▼

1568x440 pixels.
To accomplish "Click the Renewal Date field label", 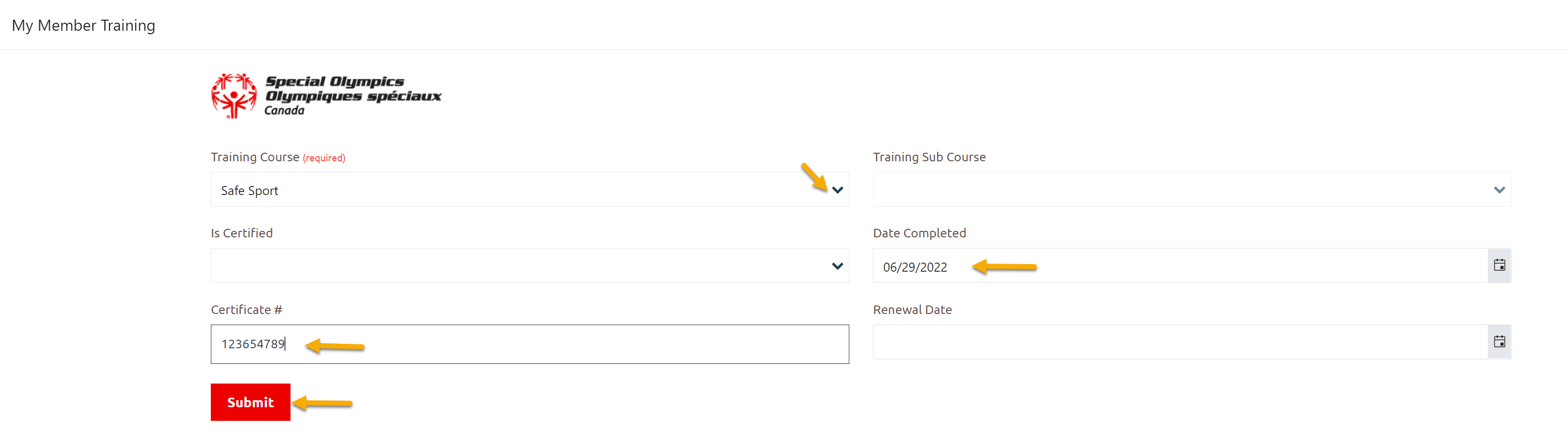I will tap(912, 310).
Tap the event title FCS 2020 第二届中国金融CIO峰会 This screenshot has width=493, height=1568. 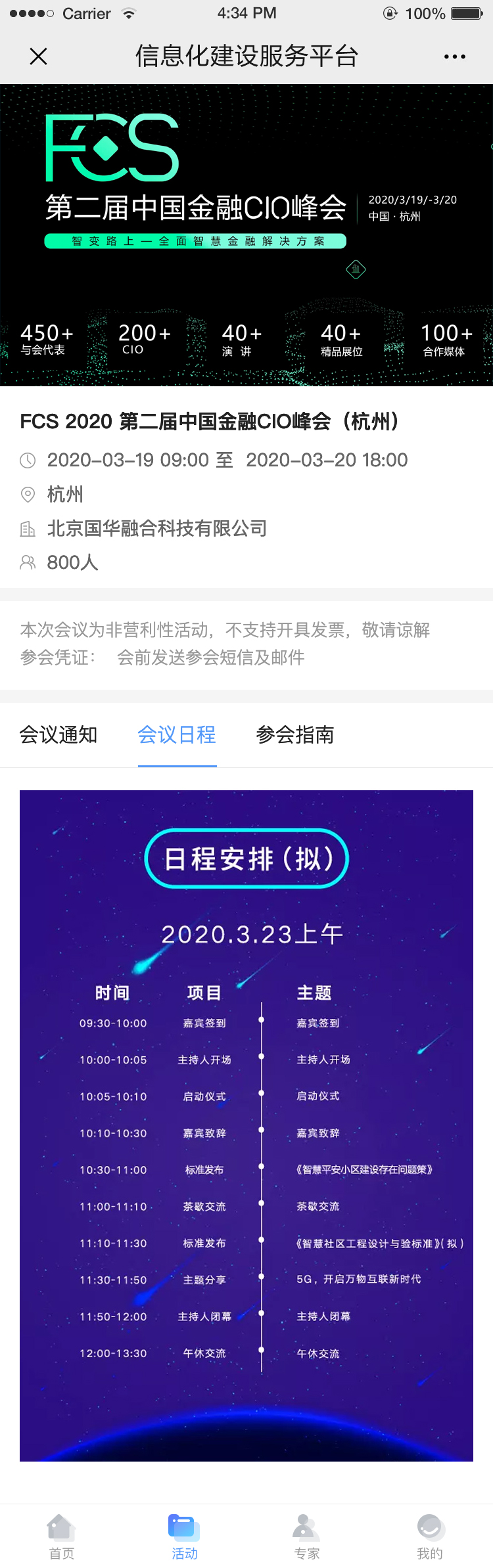pyautogui.click(x=209, y=422)
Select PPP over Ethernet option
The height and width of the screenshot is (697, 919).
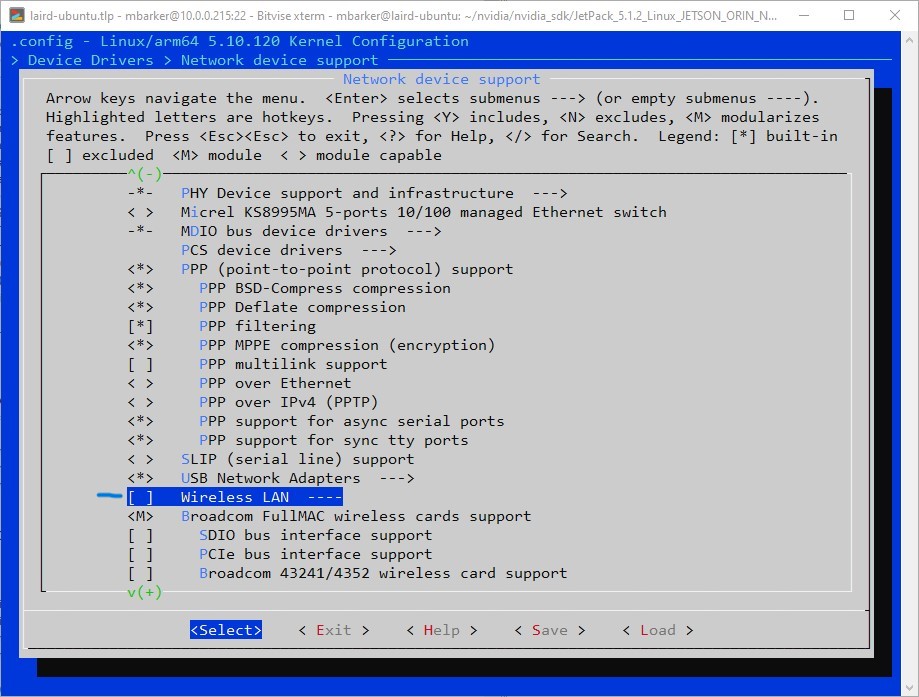pyautogui.click(x=275, y=383)
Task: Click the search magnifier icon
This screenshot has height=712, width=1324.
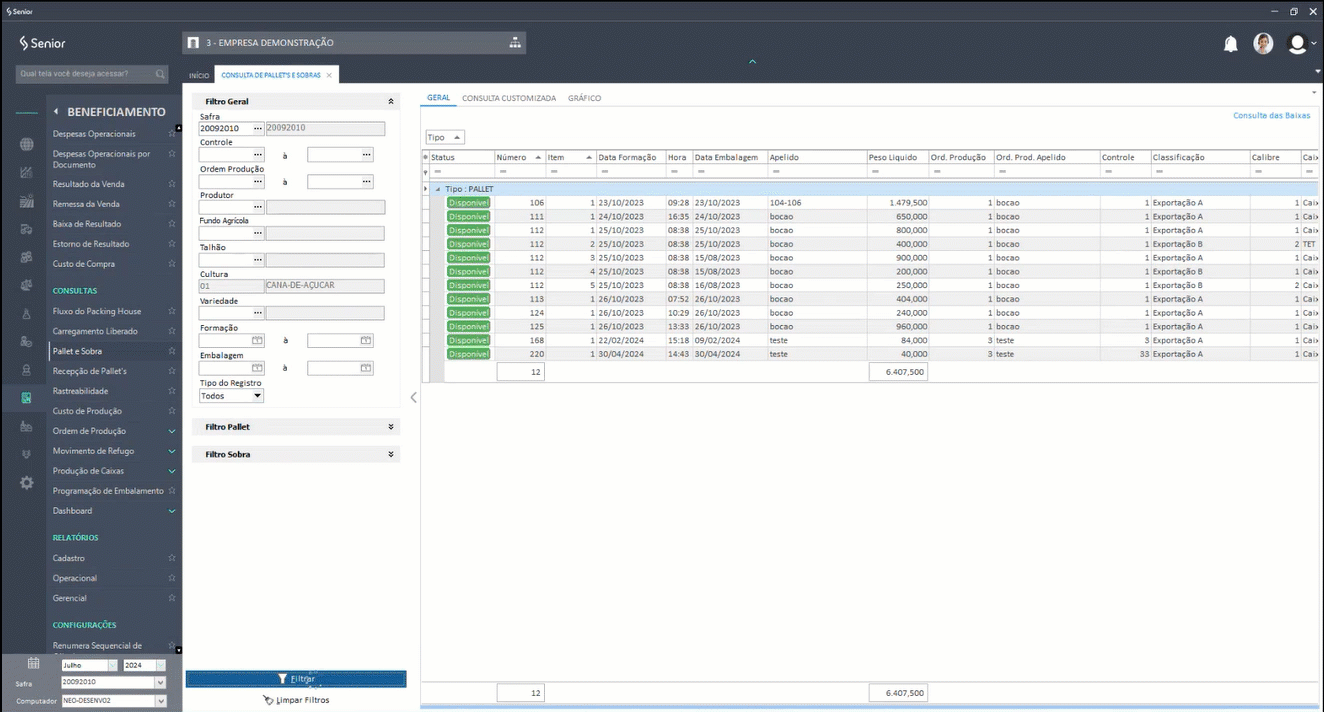Action: pyautogui.click(x=160, y=74)
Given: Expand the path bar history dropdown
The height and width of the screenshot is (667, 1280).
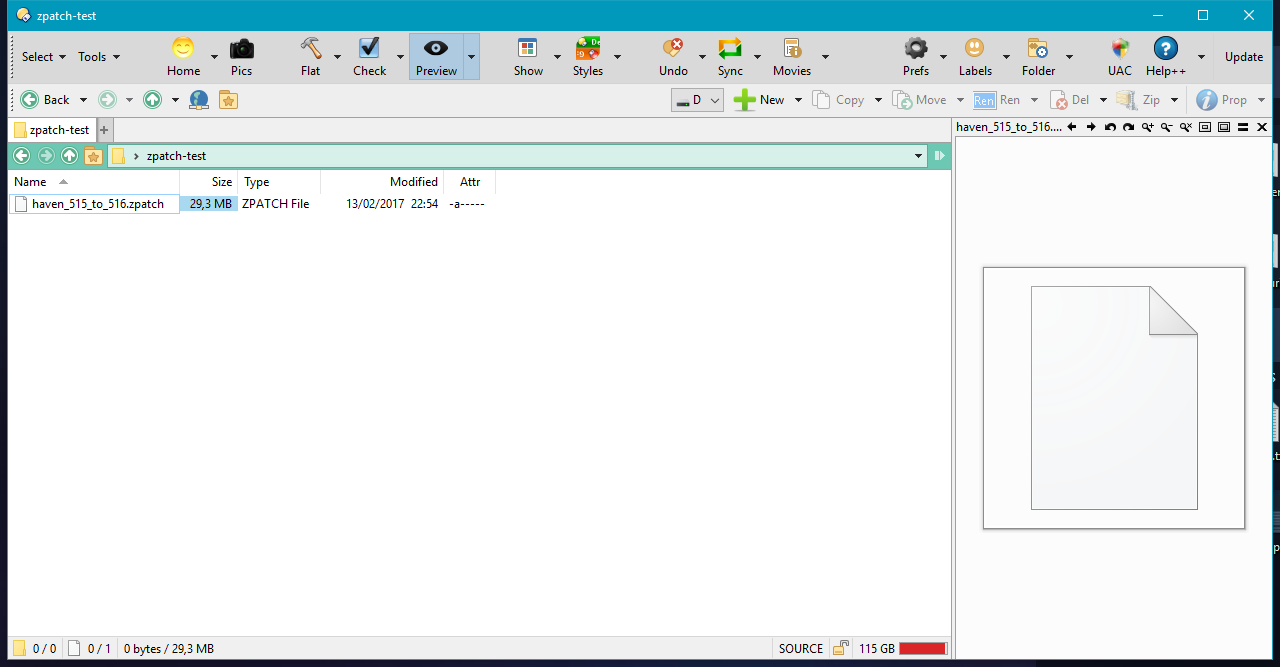Looking at the screenshot, I should [x=918, y=156].
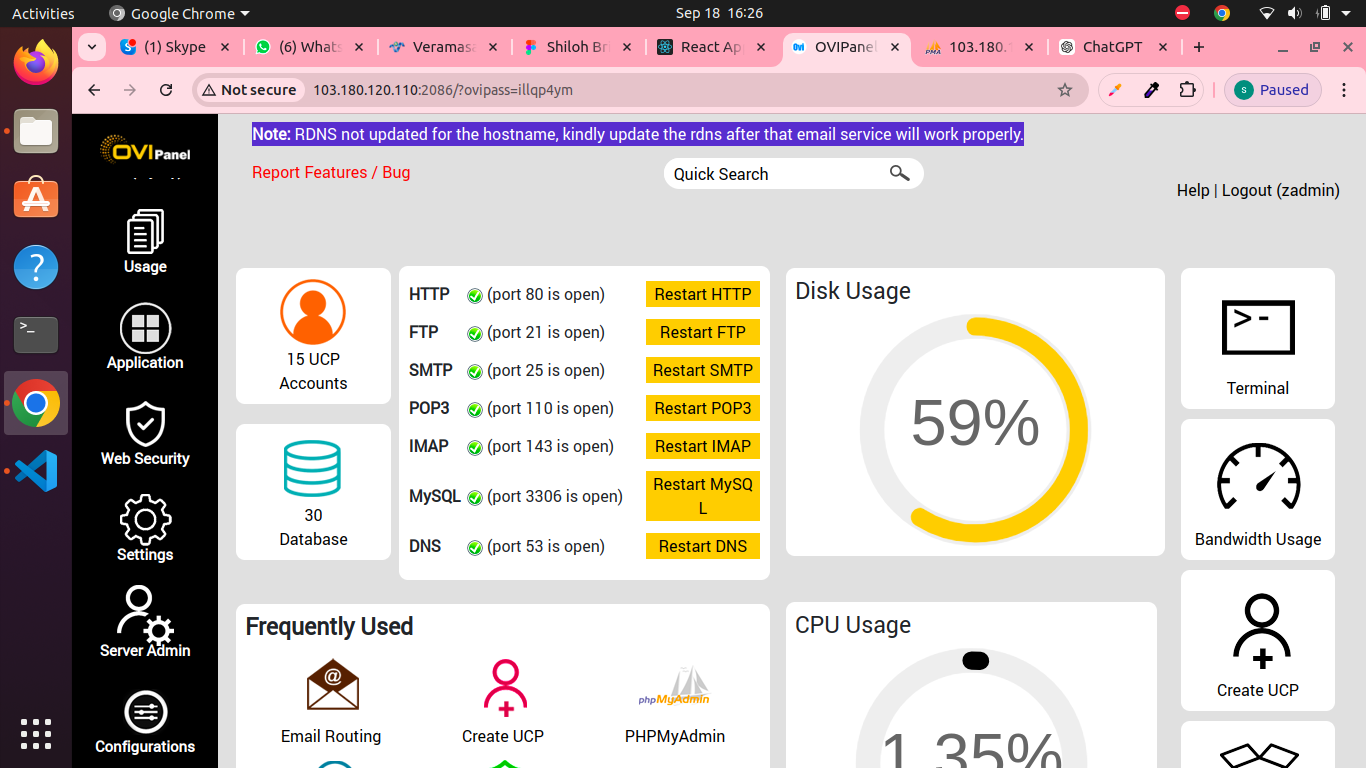Screen dimensions: 1366x768
Task: Click the Report Features / Bug link
Action: click(x=331, y=172)
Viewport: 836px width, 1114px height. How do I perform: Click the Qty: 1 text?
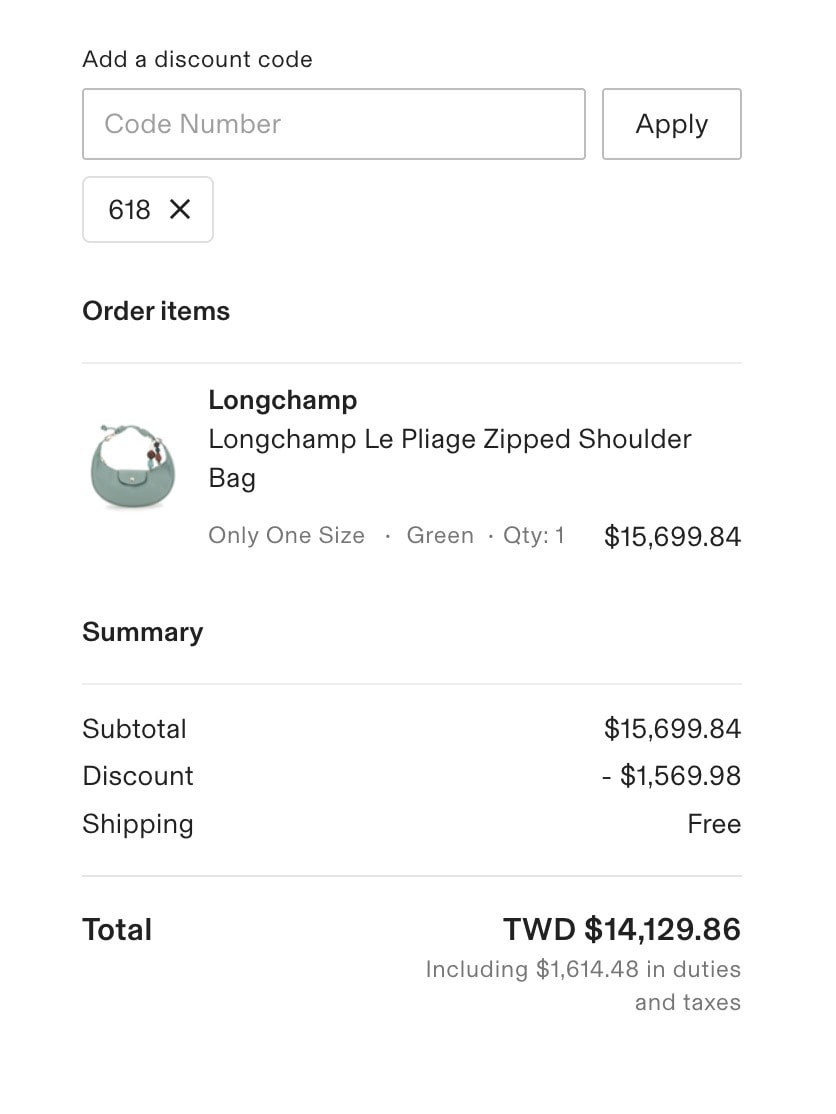click(533, 536)
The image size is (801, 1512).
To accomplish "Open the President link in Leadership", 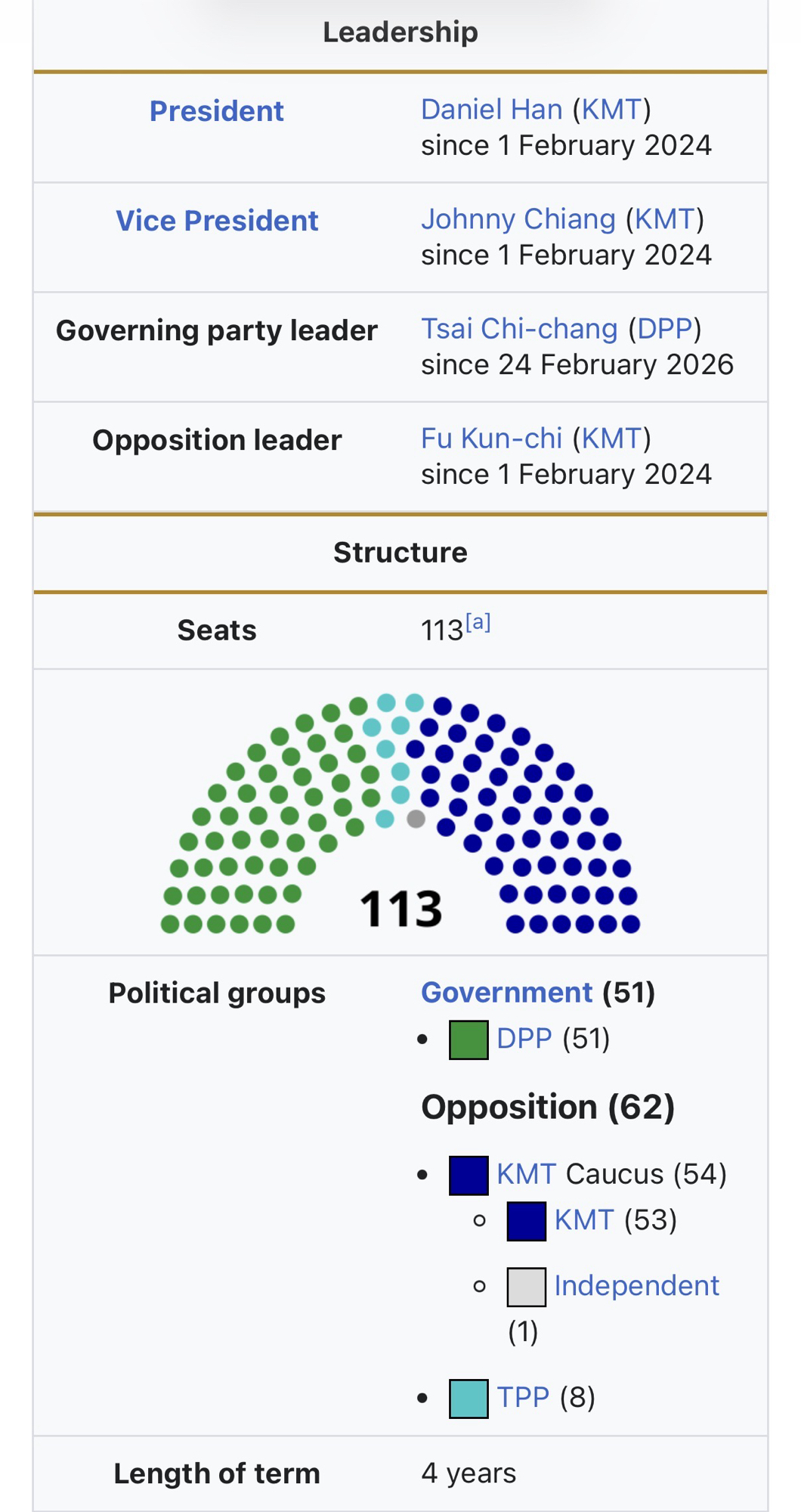I will pyautogui.click(x=216, y=111).
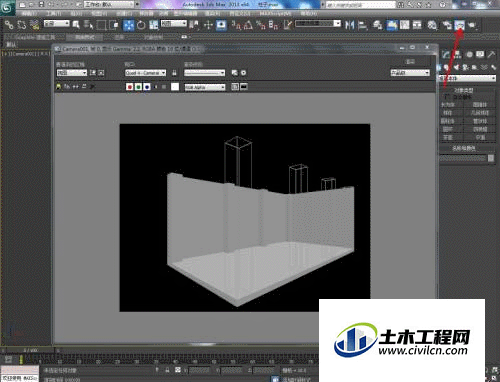
Task: Toggle the red channel in frame window
Action: (130, 87)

▲

■ **Problem**: Here the job is to copy the listing above word for word, starting at the line with "The height and width of the screenshot is (697, 919)." and ending at the line with "Given: Expand the path bar history dropdown", and to leave out the pictures.

■ **Answer box**:
The height and width of the screenshot is (697, 919).
pyautogui.click(x=275, y=383)
Task: Click the search magnifier icon
This screenshot has height=712, width=1324.
Action: pyautogui.click(x=160, y=74)
Given: Expand the path bar history dropdown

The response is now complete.